• [Work to be completed]
Read the listing below and copy out each line where the word "Viewport" occurs.

▼

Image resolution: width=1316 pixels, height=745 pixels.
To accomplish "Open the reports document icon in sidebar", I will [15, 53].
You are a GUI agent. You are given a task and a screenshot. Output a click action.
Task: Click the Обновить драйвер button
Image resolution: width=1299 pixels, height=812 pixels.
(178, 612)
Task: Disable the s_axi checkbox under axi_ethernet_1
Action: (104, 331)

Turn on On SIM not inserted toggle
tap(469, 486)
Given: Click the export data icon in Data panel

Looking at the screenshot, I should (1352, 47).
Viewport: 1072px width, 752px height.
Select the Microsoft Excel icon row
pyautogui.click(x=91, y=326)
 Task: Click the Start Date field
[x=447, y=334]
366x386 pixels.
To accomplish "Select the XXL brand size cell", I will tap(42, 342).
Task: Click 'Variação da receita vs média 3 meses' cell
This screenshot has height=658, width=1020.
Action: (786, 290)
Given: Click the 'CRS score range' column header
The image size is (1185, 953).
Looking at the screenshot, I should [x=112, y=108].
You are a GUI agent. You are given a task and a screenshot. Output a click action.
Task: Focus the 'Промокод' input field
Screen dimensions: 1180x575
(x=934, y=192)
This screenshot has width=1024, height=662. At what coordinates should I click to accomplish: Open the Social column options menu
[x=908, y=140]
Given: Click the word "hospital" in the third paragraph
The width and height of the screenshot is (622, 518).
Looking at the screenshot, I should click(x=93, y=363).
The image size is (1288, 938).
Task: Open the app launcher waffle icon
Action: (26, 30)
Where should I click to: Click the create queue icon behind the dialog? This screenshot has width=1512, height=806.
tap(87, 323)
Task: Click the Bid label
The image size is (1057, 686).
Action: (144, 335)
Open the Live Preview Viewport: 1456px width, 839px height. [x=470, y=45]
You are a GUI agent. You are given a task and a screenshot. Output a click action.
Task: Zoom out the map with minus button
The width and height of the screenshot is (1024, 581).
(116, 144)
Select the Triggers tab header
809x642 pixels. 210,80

▲

• [Response area]
Viewport: 1072px width, 752px height.
Open the Live Preview Viewport: 1456px width, 839px height. [x=470, y=45]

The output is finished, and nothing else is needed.